**REQUEST 1:**
According to the development log, which importer lacks support for line numbering?
**REQUEST 2:**
Rewrite the development log passage that begins with "Then I noticed" and ends with "was fairly easy.", replacing "bookmark" with "anchor".

**TEXT SEGMENT:**
The reason is that graphic is always just exported as PNG by OOo, while Word
exports it as WMF as well, like this:

----
{\*\shppict {\pict\pngblip ...}}{\nonshppict {\pict ...}}
----

Given that the code even in OOo's old export filter has comments about this, I
think it'll be a typo or something. The current output has PNG data but it's
declared as WMF, so the bug will be that somehow OOo thinks it's a WMF picture,
hence it needs no duplicate version for Wordpad...

And yes, it's all about a
link:http://svn.services.openoffice.org/opengrok/xref/Current%20%28trunk%29/sw/source/filter/rtf/rtfatr.cxx#1528[missing
break], after adding it, it works fine. :)

== 2010-07-09

Implemented line numbering, Word is needed for testing as the OOo importer
doesn't support it, either.

Then I improved `RtfExport::OutChar` by adding more escapes: there are special
RTF commands for 3 formatting marks and that was not handled before. (This was
fine in the old code.)

Looks like ooo-build's `border-types-dotted-dashed.diff` introduces some dead
code, after a short discussion with Cedric, the issue is
http://cgit.freedesktop.org/ooo-build/ooo-build/commit/?id=c9bc1128cbae3e922115a1b815ec469001232929[fixed].

Finally I cleaned up a few functions that used `ByteString` to use `OString`
instead, as
http://svn.services.openoffice.org/opengrok/xref/Current%20%28trunk%29/tools/inc/tools/string.hxx#43[suggested].

What's next on Monday? Bookmarks, probably.

== 2010-07-12

Cedric had a http://cedric.bosdonnat.free.fr/wordpress/?p=243[great post] about
how to open odt/docx files, but one bit was missing, how to filter the file via
xmllint so that the output will be readable?

----
au FileType xml exe ":silent 1,$!xmllint --format --recover - 2>/dev/null"
----

Of course somehow limiting this to xml files inside odt/docx zips would be
nice, but that's a minor issue.

Then I noticed that the docx exporter has a nice feature called "split the runs
according to the bookmark start / ends". Give that I need this for RTF as well,
Kendy suggested to move it to MSWordExportBase, so I worked on this.

Once this was complete, the real bookmark support was fairly easy.

Then I worked on implicit bookmarks, for example when you add a reference to a
footnote. The old exporter didn't implement this, the result was an ugly
`Error: Reference source not found` message, now this works correctly.

Fixed a bug that made the exporter segfault when exporting table of contents -
but the result is now far better, ie it is properly read-only (in Word).

Finally implemented postit comments, that was an interesting task as it's only
supported in WW8, not in the old RTF of DOCX.

== 2010-07-13

Implemented the page description table. Each entry (to my understanding)
contains a page style. This is not something supported by RTF by default, but
OOo has an extension for this (the `\pgdsctbl` group) and given that the old
exporter/importer supported this, it was time for the new exporter to implement
it as well.

Then implemented minor remaining outline methods:
DisallowInheritingOutlineNumbering and OutlineNumbering.

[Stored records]

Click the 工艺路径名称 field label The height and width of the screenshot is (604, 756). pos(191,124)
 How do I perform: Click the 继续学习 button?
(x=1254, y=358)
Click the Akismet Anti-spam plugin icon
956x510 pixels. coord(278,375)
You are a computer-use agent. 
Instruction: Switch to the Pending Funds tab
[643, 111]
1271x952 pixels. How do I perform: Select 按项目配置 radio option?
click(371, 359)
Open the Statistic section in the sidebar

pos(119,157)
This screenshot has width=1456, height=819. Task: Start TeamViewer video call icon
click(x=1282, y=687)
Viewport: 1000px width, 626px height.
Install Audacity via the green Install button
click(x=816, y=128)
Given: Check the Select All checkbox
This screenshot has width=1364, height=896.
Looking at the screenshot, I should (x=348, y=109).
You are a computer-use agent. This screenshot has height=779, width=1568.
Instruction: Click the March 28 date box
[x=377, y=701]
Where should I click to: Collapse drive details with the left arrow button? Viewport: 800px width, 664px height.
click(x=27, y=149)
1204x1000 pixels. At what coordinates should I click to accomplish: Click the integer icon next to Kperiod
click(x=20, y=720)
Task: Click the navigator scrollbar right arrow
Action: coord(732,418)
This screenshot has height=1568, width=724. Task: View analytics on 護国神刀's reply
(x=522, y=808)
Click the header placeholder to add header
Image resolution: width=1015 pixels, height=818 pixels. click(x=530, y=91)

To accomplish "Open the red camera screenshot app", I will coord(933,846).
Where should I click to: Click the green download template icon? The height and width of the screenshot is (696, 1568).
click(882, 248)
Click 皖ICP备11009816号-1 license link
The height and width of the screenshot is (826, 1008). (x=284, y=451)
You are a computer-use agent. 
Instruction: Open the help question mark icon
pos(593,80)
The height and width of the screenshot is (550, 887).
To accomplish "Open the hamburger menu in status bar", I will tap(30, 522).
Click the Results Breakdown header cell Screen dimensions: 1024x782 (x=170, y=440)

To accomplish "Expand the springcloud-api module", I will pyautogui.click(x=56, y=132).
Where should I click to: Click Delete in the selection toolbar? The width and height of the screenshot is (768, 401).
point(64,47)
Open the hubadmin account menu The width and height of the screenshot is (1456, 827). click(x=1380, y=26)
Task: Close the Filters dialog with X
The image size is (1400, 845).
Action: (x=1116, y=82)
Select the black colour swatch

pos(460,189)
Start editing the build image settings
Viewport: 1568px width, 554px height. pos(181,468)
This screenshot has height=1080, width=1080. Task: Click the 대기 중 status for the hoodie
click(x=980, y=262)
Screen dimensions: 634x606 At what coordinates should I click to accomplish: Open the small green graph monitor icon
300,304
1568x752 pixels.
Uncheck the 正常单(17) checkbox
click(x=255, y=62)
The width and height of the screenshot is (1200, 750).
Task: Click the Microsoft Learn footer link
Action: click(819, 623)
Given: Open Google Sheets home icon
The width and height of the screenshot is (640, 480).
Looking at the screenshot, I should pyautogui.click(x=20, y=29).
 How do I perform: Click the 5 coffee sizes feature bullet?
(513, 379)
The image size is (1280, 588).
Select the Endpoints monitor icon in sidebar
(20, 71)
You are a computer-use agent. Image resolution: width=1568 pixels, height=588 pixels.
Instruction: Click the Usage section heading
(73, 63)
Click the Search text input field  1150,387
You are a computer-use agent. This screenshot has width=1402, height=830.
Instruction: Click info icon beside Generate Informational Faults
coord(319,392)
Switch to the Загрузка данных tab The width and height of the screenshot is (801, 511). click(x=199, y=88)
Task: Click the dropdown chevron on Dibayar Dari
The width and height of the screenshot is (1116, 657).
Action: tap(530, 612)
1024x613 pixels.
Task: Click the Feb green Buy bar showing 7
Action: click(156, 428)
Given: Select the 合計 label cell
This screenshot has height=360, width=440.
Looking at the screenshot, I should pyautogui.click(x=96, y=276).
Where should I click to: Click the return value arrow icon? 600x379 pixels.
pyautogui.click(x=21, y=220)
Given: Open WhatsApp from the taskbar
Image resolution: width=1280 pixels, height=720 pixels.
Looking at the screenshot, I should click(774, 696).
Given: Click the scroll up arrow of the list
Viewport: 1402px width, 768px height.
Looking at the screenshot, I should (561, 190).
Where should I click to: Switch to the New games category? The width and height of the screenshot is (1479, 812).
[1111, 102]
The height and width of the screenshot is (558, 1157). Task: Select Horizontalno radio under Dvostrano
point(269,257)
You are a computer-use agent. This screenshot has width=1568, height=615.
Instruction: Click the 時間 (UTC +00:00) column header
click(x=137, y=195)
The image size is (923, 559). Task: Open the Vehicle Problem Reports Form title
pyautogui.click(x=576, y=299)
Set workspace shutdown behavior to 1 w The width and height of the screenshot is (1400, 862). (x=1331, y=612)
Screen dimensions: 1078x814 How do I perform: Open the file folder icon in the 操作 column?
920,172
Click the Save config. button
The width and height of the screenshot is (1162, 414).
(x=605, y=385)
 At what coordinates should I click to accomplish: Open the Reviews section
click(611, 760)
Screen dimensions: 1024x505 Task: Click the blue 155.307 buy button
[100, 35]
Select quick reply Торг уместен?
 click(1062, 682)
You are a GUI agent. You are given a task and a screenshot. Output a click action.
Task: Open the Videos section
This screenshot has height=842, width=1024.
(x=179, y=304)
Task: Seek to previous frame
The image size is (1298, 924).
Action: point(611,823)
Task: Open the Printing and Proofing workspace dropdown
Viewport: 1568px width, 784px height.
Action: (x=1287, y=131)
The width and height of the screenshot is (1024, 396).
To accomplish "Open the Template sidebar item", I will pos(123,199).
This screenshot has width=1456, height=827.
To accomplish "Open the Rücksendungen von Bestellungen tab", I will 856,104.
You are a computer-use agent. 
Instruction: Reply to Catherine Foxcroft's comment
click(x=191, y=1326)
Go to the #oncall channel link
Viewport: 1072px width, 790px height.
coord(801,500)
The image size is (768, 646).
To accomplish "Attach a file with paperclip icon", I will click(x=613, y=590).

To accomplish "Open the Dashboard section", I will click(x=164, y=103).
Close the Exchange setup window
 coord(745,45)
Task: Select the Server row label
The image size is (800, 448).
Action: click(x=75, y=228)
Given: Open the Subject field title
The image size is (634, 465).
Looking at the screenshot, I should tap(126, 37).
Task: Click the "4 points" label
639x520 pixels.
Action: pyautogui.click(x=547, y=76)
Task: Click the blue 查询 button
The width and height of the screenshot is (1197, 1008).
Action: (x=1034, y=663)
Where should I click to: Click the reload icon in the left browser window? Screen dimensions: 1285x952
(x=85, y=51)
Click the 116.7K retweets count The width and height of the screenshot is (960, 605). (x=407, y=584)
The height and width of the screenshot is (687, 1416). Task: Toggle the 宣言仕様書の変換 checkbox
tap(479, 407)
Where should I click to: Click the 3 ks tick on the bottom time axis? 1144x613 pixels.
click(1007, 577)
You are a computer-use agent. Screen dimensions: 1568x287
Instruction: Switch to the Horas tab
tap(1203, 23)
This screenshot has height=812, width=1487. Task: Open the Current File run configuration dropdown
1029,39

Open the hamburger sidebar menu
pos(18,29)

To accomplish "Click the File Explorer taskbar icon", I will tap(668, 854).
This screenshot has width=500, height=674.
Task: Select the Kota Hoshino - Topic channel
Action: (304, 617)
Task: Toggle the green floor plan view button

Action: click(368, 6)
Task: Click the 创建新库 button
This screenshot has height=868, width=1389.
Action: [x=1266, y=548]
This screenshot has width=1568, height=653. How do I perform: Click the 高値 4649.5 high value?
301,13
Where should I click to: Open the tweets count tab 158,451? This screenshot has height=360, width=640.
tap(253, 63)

**RESULT 1:**
The OOo importer.

**RESULT 2:**
Then I noticed that the docx exporter has a nice feature called "split the runs
according to the anchor start / ends". Give that I need this for RTF as well,
Kendy suggested to move it to MSWordExportBase, so I worked on this.

Once this was complete, the real anchor support was fairly easy.